**DATA FOR PROCESSING:**
..............................

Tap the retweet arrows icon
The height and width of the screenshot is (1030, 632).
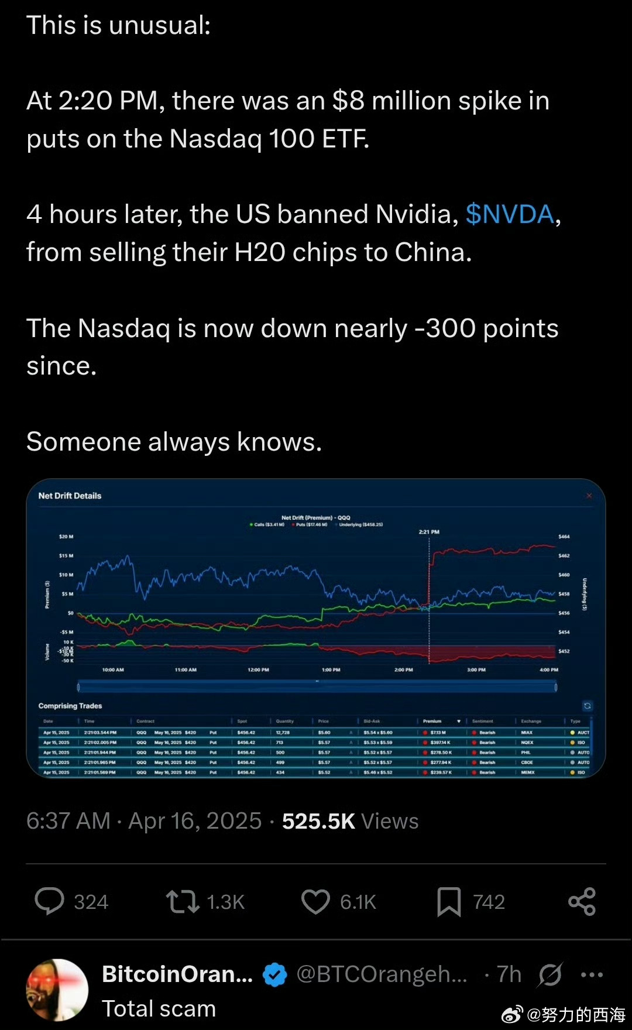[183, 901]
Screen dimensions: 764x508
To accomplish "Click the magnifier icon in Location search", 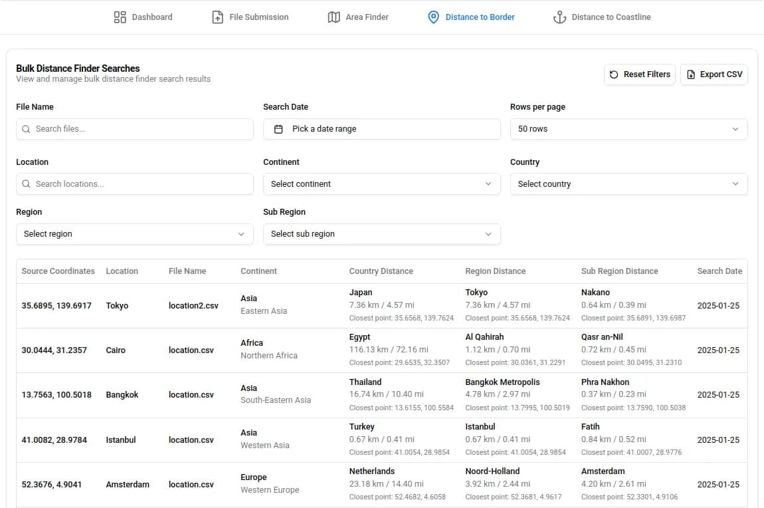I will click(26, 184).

..............................

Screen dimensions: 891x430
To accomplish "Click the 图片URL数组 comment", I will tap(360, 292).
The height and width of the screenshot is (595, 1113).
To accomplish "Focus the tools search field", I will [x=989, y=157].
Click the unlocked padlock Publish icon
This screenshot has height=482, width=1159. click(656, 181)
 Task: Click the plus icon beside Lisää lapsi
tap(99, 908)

..............................

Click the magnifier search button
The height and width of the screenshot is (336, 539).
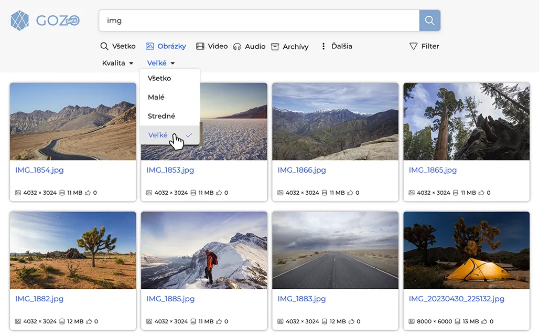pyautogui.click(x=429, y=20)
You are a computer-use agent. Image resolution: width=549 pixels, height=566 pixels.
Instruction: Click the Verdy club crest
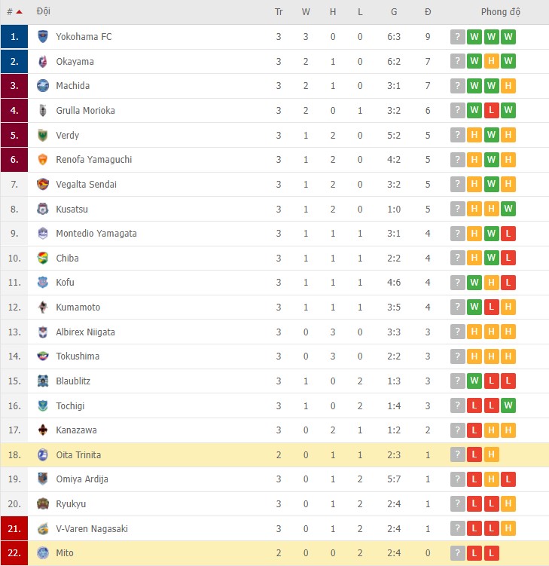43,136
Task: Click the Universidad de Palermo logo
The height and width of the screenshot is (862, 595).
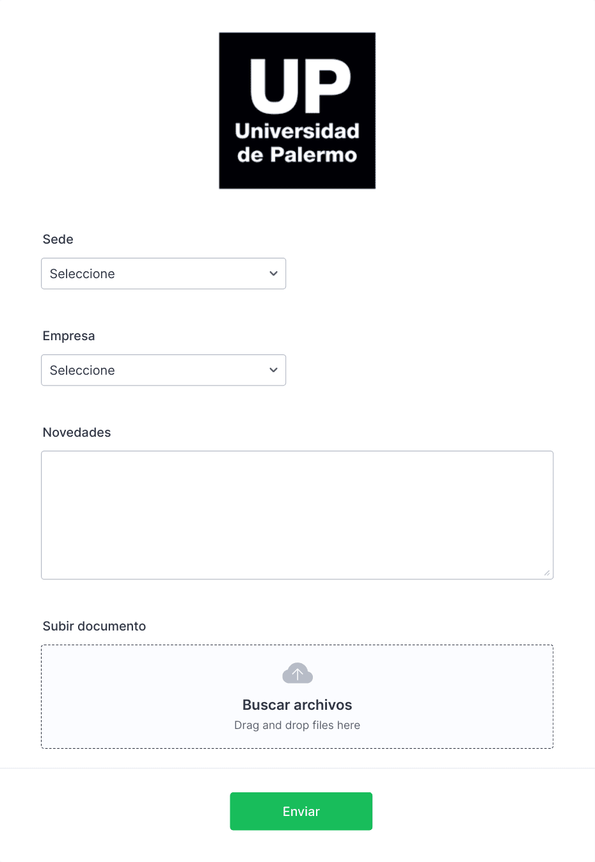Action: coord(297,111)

..............................

**EXERCISE OBJECTIVE:**
Copy task for the entries above: every line with the string "dimensions".

**YOUR RESPONSE:**
Screen dimensions: 764x508
Screen dimensions: 891x430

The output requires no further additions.